High-risk intensive patients have an acute illness or acute exacerbation of a chronic diseases. They require intermittent or frequent visits of more than once a week, and they are homebound except for physician office visits. They require technical skilled interventions such as IV therapy, and they require rehabilitation interventions, says Cannon.
"The high-risk intensive patients are those who right now are [receiving] home care," Cannon says.
Patients followed weekly by case managers
If a patient has been on home health care and no longer requires it, the case managers will start following him or her weekly. About 50 to 75 patients will require those services, she estimates.
"We’ll provide transportation to the hospital so the two case managers can see them here," Cannon explains. "If we need to go to the home, we’ll go to the home."
Case managers will screen patients for both medical and social problems, because she says, "many of these patients are also depressed and isolated and have social issues that are prohibitive to them getting better."
For example, many of the frail elderly are at risk of falling in their homes, says Cannon.
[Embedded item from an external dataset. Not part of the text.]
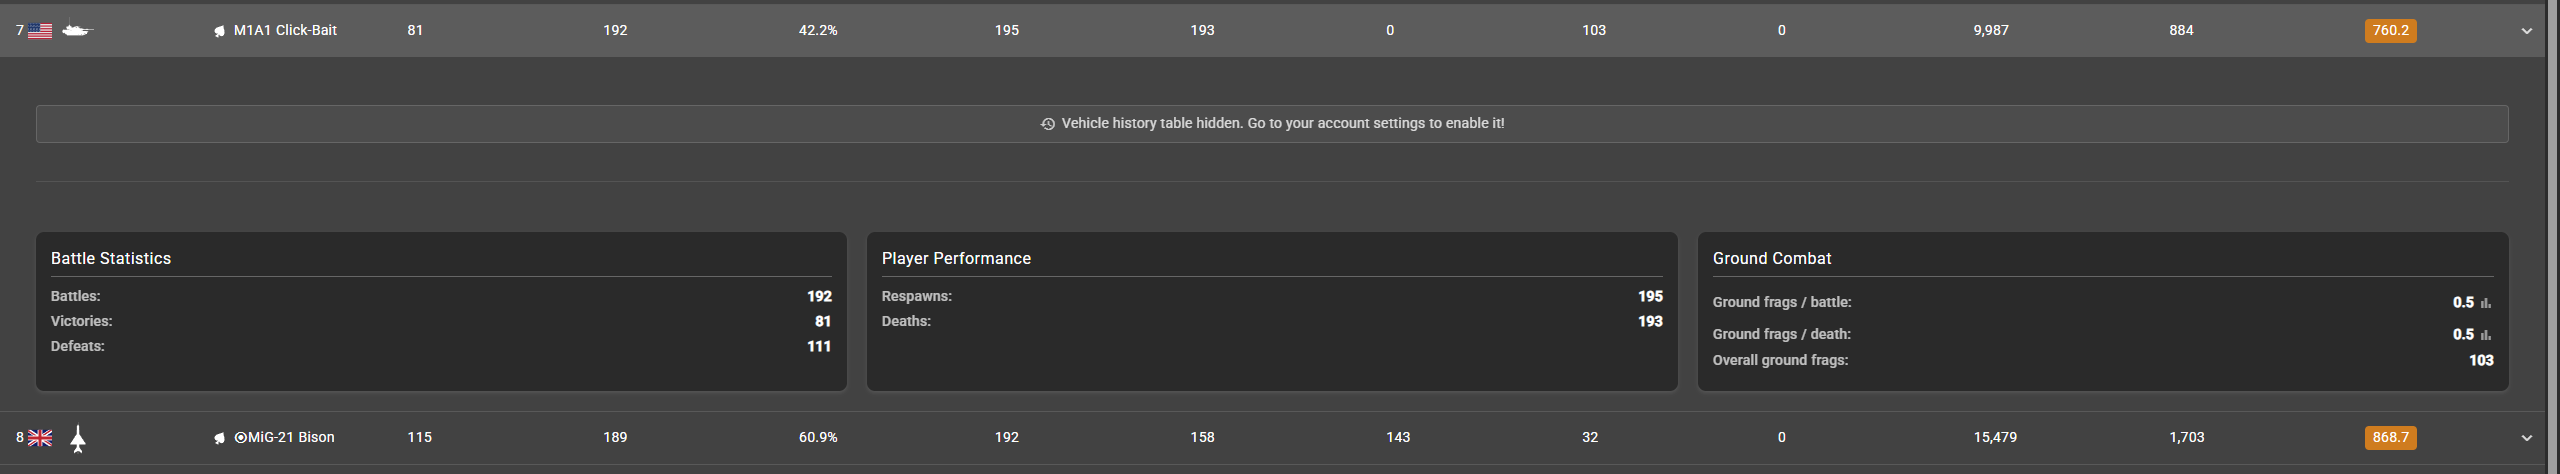Click the Player Performance card heading

pos(956,259)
Case managers can obtain necessary equipment for patients such as walkers or home care for patients who have particular difficulty with mobility.
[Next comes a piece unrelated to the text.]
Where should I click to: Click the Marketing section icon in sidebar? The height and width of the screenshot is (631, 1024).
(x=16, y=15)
"Or, we may have to get the patient to the doctor to see if it may be the medication that places the patient at risk of falls," Cannon explains. "Maybe the patient is on [combinations of drugs] that aren’t sitting well with them and causing dizziness.
"We’re hoping the case managers will really form a bond with these people so [patients] become interested in their own health as well," she adds. "We hope to have patients stay out of the emergency [department]. But if they do come into the hospital, they won’t be as sick, and they won’t need to stay as long."
Seven-day-a-week coverage will be available; case managers will carry beepers and respond to problems as they arise, Cannon adds.
Although it is too soon to tell how well the program is working, she says expectations are high. Physicians in other groups have expressed an interest in becoming part of the program if it’s implemented on a broader scale. But Cannon says she anticipates community-based care will become standard as more managed care contracts come to the hospital.
"Managed care is coming to us, and if we can help that population reduce some of their high-cost needs for care and provide better education and quality of life, we’ll be ahead of the game," Cannon explains. "We want to be able to demonstrate to managed care that we can manage their Medicare patients for them."